The addition to tax under section 6661 applies to any underpayment of tax that is attributable to a substantial understatement. An understatement is generally defined as the excess of the amount of tax required to be shown on the return over the amount of tax shown on the return. Sec. 6661(b)(2)(A). If no valid return is filed for the taxable year, the amount of the understatement is the full amount of the tax imposed. Mosher v. Commissioner, 927 F.2d 599 (5th Cir. 1991), affg. without published opinion [Dec. 45,601(M)] T.C. Memo. 1989-157; Hesselink v. Commissioner [Dec. 47,499], 97 T.C. 94 (1991); sec. 1.6661-2(d)(2), Income Tax Regs. An understatement is substantial if it exceeds the greater of 10 percent of the amount of tax required to be shown or $5,000. Sec. 6661(b)(1)(A). The underpayment for purposes of section 6661 is determined by subtracting from the understatement any withholding credits to which the taxpayer is entitled. Woods v. Commissioner [Dec. 44,903], 91 T.C. 88, 92-99 (1988). In petitioner's case, no withholding credits apply, there is an underpayment equivalent to the understatement, and the understatement is substantial for each taxable year. For 1986, the underpayment and understatement equal the amount of tax imposed less the $199 liability reported; for 1987 the underpayment and understatement equal the full amount of the tax imposed. 4


4 Consistent with her treatment of the Form 1040 for 1987 as a valid return, respondent granted petitioner credit for $98 shown as tax on the form in computing the understatement. As explained above, such treatment is more favorable than is warranted under established law. However, the benefit conferred by this treatment amounts to less than $25 ($98 в 250%, the applicable rate for additions to tax assessed after Oct. 21, 1986. Pallottini v. Commissioner [Dec. 44,671], 90 T.C. 498 (1988)).
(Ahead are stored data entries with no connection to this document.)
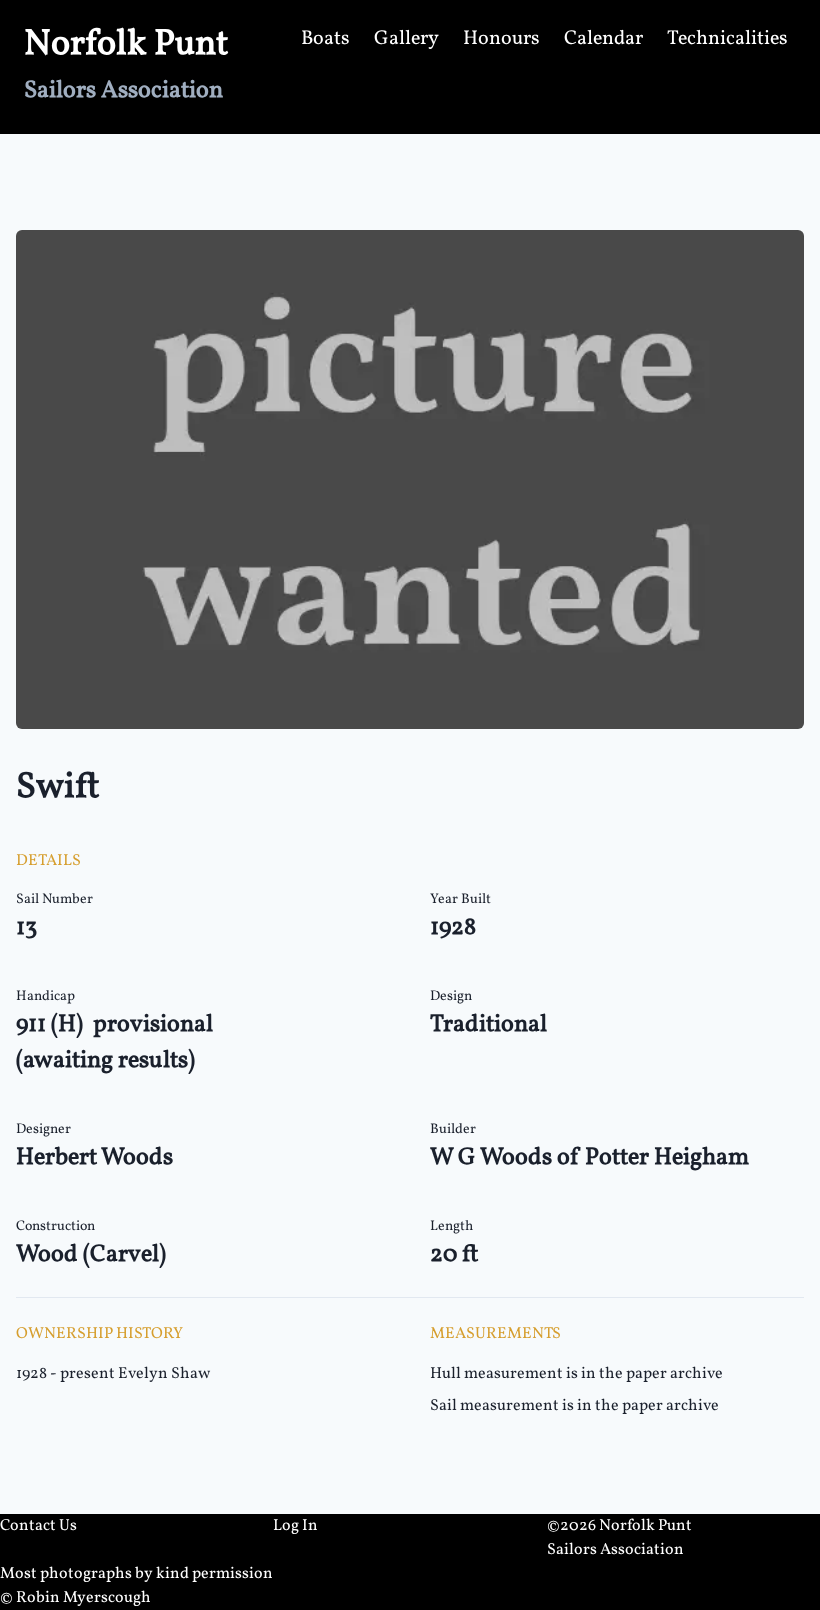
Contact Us (38, 1526)
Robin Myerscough (83, 1598)
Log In (295, 1526)
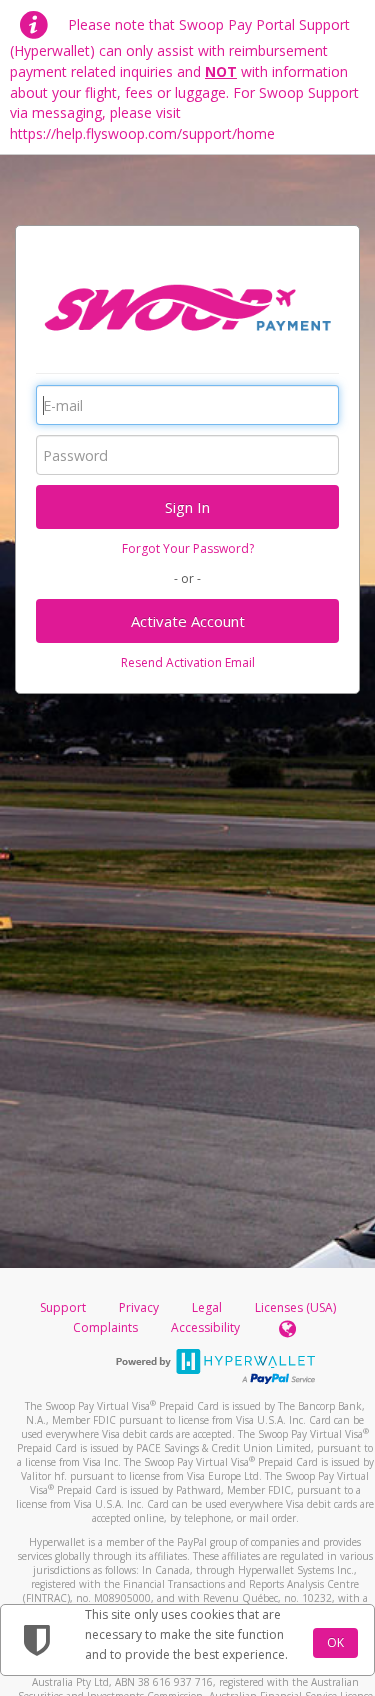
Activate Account (188, 621)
Petitioner offered no evidence or explanations on brief for his failure to file timely income tax returns for 1986 and 1987, for his failure to report income and deductions accurately, or for his lack of adequate records. He has advanced no arguments to challenge respondent's determinations of additions to tax. Consequently, he is deemed to have conceded them. Rule 149(b); Murphy v. Commissioner [Dec. 50,010], 103 T.C. 111, 119 (1994); Rothstein v. Commissioner [Dec. 44,670], 90 T.C. 488, 497 (1988). The additions to tax are sustained for both years, subject to computational adjustments under Rule 155.

For 1986, the deficiency and additions to tax must be computed by reference to petitioner's separate tax liability, determined without regard to items attributable to Mrs. Zuckerman and using rates applicable to married persons filing separately. For 1987, respondent has failed to satisfy her burden of proving the $18,423 increase in unreported income asserted in her amended answer and the correspondingly higher deficiency. The additions to tax must be revised accordingly. For all relevant purposes, petitioner is to be treated as having filed no return for 1987.

To reflect the foregoing,

Decision will be entered under Rule 155.